Alternative names considered: contractsRegistry, contractsList

Why JSON-LD

We chose to use JSON-LD rather than the more widespread and simpler JSON standard because (1) we want to support use-cases where a DAO wants to include members using some other form of identification than their Ethereum address and (2) we want this standard to be compatible with future multi-chain standards. Either use-case would require us to implement a context and type for addresses, which is already implemented in JSON-LD.

Further, given the emergence of patterns such as subDAOs and DAOs of DAOs in large organizations such as Synthetix, as well as L2 and multi-chain use-cases, we expect some organizations will point multiple DAOs to the same URI, which would then serve as a gateway to data from multiple contracts and services. The choice of JSON-LD allows for easier extension and management of that data.

Community Consensus

The initial draft standard was developed as part of the DAOstar roundtable series, which included representatives from all major EVM-based DAO frameworks (Aragon, Compound, DAOstack, Gnosis, Moloch, OpenZeppelin, and Tribute), a wide selection of DAO tooling developers, as well as several major DAOs. Thank you to all the participants of the roundtable. We would especially like to thank Fabien of Snapshot, Jake Hartnell, Auryn Macmillan, Selim Imoberdorf, Lucia Korpas, and Mehdi Salehi for their contributions.

In-person events for community comment were held at Schelling Point 2022, ETHDenver 2022, ETHDenver 2023, DAO Harvard 2023, DAO Stanford 2023 (also known as the Science of Blockchains Conference DAO Workshop). The team also hosted over 50 biweekly community calls as part of the DAOstar project.

Backwards Compatibility

Existing contracts that do not wish to use this specification are unaffected. DAOs that wish to adopt the standard without updating or migrating contracts can do so via an external registration contract.

Security Considerations

This standard defines the interfaces for the DAO URIs but does not specify the rules under which the URIs are set, or how the data is prepared.
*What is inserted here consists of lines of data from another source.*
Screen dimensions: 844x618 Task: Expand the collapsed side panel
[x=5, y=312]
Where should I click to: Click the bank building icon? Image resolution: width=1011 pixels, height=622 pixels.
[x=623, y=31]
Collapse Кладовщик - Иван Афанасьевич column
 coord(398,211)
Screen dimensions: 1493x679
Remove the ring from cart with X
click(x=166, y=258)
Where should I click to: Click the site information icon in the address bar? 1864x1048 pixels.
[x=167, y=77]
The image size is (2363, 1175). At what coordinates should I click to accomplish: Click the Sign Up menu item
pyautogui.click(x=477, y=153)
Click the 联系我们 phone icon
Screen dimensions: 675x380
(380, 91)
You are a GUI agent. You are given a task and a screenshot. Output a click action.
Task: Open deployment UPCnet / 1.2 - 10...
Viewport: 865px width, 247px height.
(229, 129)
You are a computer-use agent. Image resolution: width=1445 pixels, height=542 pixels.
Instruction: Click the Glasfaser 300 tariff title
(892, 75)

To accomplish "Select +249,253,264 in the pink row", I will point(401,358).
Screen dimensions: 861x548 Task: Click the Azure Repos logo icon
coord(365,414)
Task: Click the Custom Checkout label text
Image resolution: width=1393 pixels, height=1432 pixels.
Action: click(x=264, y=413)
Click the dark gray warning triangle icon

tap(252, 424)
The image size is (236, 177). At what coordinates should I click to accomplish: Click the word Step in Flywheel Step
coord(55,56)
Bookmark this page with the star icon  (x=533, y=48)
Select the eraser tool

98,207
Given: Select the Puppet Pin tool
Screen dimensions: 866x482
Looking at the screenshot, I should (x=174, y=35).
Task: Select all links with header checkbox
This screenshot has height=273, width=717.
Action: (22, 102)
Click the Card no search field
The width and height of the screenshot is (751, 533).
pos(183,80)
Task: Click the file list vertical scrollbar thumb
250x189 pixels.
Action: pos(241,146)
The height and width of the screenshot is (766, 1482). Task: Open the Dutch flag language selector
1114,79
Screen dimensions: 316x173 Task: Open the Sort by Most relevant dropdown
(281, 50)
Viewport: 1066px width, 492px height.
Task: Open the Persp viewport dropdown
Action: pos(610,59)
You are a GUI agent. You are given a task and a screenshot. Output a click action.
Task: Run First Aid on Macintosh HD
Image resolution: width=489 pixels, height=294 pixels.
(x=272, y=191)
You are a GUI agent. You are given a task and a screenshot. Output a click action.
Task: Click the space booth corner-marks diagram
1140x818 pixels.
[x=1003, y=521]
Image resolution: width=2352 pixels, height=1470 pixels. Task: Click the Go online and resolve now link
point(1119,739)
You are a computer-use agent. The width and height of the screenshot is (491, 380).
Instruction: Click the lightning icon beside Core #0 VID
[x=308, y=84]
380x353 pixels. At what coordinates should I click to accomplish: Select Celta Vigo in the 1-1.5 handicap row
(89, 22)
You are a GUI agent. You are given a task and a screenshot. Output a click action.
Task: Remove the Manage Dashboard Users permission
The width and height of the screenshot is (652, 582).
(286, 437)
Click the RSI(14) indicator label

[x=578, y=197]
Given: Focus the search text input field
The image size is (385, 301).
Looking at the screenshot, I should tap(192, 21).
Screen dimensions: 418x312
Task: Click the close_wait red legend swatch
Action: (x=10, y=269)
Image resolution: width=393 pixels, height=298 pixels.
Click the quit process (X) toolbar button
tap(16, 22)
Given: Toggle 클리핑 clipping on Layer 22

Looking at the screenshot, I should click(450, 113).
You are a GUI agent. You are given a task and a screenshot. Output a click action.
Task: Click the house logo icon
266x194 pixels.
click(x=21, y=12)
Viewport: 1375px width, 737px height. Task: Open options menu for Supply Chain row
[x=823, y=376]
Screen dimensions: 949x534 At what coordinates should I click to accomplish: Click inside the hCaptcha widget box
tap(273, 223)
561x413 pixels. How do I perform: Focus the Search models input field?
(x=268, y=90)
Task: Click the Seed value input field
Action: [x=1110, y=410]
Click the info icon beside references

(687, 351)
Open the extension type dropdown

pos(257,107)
Developers implementing this standard should consider how to update this data in a way aligned with the DAO’s governance model, and keep the data fresh in a way that minimizes reliance on centralized service providers.

Indexers that rely on the data returned by the URI should take caution if DAOs return executable code from the URIs. This executable code might be intended to get the freshest information on membership, proposals, and activity log, but it could also be used to run unrelated tasks.